* [Extracto del documento]:
---*---

En Urgencias de Son Llàtzer está todo a mano. Entras, y a la
izquierda del largo pasillo, contamos hasta ocho boxes,
distribuidos para consultas pisquiátrica, traumatológica,
escayolas, curas, además de uno de aislamiento y de otro de
medicina general. Frente a éstos, dos salas de control dotadas de
ordenadores y exclusivas para los médicos trabajando. Por detrás de
éstas, otros siete boxes destinados a medicina interna, casi
siempre ocupados por algún paciente.
A lo largo de seis horas que permanecemos en Urgencias, cada vez
que se abre la puerta y entran por ella médicos y enfermeros
tirando de camilla o de silla de ruedas con paciente tumbado o
sentado, nunca escuchamos lo de «Varón, 35 años, luxación de
hombro, le hemos inyectado calmante...». «Eso queda para la tele
-nos dice un enfermero-. Cuando entran, quienes los acompañan saben
lo que han de hacer y dónde ir. Y nosotros sabemos cómo
recibirlos».
Observamos cómo unos pocos enfermos encamados han sido ubicados
en el pasillo y en un rellano, frente a unos ascensores,
convertidos en sala. «Aquí puedes reaccionar de dos formas -nos
dice el doctor Ross, médico adjunto de la unidad de Urgencias-, o
bien, viendo lo saturados que estamos, cabreándote, o bien,
poniéndote en plan positivo para sacar el servicio adelante lo
mejor que puedas».

---*---

* [Entradas de datos recopiladas]:
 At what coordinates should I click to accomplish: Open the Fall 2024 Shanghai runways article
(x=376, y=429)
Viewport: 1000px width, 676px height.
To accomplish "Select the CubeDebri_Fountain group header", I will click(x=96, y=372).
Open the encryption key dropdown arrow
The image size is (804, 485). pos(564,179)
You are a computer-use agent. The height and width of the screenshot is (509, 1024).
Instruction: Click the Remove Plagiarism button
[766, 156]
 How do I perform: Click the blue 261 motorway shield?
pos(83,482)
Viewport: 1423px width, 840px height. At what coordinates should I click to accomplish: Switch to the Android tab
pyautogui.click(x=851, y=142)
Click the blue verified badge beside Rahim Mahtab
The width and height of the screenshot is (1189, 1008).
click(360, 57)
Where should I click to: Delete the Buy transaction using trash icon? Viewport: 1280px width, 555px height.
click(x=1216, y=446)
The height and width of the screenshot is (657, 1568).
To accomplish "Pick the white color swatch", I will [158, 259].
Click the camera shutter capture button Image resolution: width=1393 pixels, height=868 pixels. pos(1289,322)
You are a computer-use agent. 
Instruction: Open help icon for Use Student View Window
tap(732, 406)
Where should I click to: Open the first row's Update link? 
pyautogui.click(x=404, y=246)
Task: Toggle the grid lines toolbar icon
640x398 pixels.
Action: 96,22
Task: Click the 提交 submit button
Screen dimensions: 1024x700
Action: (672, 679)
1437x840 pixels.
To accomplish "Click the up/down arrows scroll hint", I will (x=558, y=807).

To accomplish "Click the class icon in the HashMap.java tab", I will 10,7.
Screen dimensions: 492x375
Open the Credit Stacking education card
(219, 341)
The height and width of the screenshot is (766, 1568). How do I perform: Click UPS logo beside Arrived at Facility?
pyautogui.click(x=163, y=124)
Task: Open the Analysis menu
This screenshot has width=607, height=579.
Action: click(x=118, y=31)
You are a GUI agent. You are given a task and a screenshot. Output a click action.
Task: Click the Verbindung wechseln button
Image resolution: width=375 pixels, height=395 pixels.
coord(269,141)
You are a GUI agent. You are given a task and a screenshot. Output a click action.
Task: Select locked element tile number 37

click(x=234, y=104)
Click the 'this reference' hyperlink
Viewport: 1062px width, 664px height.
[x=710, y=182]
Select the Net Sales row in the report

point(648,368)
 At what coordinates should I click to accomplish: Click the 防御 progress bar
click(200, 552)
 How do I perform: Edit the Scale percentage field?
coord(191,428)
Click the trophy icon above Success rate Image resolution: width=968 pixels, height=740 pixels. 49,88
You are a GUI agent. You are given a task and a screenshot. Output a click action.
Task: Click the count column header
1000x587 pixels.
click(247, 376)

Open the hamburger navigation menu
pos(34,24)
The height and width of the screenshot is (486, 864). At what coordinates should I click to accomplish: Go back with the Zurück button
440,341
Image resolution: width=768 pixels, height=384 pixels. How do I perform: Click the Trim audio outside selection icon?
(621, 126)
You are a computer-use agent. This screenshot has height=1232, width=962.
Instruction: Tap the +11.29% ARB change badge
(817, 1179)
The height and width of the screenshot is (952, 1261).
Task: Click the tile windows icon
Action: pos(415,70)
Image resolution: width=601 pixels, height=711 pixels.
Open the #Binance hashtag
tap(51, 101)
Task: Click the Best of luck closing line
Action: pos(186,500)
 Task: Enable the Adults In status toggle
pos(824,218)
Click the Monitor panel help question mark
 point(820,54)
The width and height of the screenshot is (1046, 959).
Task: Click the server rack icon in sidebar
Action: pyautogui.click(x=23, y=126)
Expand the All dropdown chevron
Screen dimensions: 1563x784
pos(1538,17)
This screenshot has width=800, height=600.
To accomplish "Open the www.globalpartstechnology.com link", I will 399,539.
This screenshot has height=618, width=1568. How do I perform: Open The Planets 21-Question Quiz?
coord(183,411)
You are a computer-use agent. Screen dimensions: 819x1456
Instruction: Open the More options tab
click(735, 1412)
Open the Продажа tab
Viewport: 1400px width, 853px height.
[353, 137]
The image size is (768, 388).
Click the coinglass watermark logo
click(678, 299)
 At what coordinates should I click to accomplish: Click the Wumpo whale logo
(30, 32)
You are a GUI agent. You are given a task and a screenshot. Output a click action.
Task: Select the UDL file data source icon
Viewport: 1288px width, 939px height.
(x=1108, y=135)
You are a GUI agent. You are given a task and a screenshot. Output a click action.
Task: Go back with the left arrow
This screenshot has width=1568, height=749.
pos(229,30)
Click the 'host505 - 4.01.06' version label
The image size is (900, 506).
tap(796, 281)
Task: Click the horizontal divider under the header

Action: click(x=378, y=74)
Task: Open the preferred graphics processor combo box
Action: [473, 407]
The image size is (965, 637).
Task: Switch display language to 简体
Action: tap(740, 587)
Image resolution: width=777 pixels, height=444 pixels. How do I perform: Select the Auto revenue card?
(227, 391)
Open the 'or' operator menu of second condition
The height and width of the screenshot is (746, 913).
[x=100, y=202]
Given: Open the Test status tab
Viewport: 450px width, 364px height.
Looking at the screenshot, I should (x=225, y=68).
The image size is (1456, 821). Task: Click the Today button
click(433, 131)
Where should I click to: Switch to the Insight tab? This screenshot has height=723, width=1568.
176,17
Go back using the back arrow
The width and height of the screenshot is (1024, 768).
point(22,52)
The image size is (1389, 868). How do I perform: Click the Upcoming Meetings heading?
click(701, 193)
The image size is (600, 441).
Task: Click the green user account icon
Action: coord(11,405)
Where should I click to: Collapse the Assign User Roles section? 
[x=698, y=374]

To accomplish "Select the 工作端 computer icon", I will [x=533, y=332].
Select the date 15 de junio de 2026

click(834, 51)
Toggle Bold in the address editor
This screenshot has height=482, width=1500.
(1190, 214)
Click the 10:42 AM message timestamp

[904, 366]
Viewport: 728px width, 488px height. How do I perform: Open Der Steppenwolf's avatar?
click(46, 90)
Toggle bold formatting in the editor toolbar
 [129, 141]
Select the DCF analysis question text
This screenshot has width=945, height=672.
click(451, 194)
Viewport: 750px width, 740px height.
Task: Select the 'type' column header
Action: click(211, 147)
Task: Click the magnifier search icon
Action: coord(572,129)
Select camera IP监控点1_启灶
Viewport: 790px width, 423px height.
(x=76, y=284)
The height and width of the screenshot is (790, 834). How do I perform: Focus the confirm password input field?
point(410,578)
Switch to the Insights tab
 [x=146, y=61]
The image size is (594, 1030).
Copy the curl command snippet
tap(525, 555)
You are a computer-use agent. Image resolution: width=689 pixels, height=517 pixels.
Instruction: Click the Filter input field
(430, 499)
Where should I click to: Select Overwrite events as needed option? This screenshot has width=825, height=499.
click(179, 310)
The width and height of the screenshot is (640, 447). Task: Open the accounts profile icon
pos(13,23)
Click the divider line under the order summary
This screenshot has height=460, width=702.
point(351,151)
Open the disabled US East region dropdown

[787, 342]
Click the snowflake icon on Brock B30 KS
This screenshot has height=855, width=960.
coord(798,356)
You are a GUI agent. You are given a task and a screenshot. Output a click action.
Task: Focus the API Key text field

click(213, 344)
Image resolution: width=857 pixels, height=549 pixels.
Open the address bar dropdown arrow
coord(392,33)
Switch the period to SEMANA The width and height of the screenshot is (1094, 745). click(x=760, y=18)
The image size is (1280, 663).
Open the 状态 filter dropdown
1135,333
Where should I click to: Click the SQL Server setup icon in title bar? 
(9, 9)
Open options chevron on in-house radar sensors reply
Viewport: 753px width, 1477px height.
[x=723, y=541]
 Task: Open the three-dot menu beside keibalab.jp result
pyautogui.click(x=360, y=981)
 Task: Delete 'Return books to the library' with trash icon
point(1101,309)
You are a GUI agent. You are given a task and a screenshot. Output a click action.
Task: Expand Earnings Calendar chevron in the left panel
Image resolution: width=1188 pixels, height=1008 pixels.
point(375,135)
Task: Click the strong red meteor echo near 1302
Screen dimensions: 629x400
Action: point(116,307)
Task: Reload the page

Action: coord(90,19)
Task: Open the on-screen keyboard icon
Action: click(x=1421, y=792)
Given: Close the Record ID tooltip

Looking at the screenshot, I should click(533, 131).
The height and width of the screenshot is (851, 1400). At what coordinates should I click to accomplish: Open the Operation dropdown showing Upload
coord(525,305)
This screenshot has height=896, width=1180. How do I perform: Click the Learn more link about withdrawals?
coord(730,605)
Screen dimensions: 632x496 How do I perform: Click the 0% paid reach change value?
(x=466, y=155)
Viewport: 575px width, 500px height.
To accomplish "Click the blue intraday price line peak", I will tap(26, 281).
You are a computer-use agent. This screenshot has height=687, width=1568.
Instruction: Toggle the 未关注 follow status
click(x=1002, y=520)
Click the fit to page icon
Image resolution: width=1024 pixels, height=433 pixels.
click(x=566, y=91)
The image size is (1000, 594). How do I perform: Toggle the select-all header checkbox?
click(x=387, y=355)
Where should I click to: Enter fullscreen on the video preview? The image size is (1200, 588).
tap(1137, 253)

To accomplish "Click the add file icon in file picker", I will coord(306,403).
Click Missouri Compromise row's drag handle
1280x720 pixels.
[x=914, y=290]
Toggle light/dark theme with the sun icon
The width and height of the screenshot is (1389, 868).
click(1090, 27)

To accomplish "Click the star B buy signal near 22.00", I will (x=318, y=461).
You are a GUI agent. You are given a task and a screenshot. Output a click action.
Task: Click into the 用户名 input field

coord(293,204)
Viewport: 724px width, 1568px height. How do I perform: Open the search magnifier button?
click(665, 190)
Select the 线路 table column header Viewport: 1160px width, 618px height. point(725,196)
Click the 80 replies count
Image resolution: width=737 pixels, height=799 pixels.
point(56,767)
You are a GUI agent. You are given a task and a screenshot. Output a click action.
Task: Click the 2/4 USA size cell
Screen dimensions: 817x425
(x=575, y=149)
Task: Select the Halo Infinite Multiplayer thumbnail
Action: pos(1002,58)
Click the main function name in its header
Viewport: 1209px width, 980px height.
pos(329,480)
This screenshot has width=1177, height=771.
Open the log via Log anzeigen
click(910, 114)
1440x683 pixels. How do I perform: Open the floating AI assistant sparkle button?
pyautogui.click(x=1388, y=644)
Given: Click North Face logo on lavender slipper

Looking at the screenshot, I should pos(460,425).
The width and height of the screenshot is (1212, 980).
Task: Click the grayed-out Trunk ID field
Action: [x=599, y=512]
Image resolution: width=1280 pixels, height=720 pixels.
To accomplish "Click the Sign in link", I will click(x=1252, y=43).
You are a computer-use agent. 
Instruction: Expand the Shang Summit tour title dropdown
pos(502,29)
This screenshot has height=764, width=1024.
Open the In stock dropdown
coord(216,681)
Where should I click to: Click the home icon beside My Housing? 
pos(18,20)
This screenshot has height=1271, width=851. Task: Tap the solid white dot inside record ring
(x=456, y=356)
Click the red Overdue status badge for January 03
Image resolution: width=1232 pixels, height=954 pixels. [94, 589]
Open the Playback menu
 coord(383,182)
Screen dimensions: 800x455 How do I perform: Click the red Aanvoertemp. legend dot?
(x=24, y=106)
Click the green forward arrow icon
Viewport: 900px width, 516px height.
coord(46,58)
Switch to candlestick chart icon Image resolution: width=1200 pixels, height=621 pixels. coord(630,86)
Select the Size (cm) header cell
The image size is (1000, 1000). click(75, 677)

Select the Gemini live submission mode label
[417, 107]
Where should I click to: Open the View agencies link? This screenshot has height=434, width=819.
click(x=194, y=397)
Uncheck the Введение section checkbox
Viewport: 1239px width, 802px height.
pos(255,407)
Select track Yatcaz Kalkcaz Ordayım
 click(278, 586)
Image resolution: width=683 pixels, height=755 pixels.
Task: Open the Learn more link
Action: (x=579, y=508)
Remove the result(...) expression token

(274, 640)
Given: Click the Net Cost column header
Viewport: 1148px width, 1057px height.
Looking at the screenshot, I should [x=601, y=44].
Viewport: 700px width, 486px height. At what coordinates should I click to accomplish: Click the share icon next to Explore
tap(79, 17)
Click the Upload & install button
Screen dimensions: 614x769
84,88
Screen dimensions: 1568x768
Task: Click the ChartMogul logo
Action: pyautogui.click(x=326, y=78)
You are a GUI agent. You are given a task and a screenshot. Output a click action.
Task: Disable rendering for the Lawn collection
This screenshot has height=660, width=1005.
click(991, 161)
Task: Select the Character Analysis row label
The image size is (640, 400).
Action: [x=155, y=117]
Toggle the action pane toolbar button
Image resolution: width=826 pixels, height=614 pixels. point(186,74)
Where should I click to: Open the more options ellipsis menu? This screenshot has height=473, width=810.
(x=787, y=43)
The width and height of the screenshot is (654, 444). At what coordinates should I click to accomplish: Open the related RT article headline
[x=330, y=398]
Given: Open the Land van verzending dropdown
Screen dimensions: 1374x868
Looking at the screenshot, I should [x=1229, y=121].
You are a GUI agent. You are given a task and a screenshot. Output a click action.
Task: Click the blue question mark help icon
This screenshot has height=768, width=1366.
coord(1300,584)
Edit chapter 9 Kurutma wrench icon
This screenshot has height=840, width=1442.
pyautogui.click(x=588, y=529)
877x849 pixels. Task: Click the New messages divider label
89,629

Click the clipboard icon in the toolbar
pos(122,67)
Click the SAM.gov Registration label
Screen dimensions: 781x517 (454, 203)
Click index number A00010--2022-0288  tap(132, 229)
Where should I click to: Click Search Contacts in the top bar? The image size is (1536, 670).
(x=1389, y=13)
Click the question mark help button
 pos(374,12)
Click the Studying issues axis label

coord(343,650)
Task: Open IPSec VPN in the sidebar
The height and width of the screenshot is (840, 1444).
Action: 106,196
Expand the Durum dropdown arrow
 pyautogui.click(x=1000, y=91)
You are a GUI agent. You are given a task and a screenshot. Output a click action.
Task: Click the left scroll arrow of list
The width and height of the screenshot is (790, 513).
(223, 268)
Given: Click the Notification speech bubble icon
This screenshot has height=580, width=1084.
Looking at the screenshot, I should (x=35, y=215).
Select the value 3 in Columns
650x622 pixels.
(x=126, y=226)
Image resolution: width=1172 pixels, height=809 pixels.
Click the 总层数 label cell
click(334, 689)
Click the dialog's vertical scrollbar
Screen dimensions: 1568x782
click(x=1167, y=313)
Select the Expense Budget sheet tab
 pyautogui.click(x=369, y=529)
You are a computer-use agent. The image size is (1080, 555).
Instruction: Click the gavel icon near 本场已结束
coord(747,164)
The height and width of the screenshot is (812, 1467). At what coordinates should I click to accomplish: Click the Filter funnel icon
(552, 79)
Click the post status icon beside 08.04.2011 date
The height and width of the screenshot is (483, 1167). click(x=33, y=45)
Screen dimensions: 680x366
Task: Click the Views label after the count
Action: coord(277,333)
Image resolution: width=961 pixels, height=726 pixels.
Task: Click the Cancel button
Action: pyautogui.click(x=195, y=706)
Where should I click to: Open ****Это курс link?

---*---

* [Tarea 1]:
Responde a estas preguntas sobre el texto de Urgencias de Son Llàtzer:
(a) ¿Cuántos boxes hay a la izquierda del largo pasillo?
(b) ¿Cuántas horas permanecen en Urgencias?
(c) ¿Qué cargo ocupa el doctor Ross?
* [Tarea 2]: ¿Puedes proseguir el texto de Urgencias de Son Llàtzer a partir de su última oración?
Estas entradas provienen de una fuente distinta.

* [Respuesta 1]:
(a) Ocho.
(b) Seis horas.
(c) Es médico adjunto de la unidad de Urgencias.

* [Respuesta 2]:
Volviendo al pasillo anterior, y siguiendo adelante, a la
derecha hay una sala para semicríticos, y a continuación, a ambos
lados, otras dos salas repletas de camas ocupadas de pacientes. Y
entre estas habitaciones y los boxes, arranca un pasillo con un par
de camas más con pacientes. Es lógico que estén ahí: atravesamos
una temporada muy fría, propicia para enfermedades de tipo
respiratorio y el hospital está lleno. Pero por otra parte se nota
un constante trasiego de enfermos desde esas camas a las
habitaciones que van quedando libres por altas.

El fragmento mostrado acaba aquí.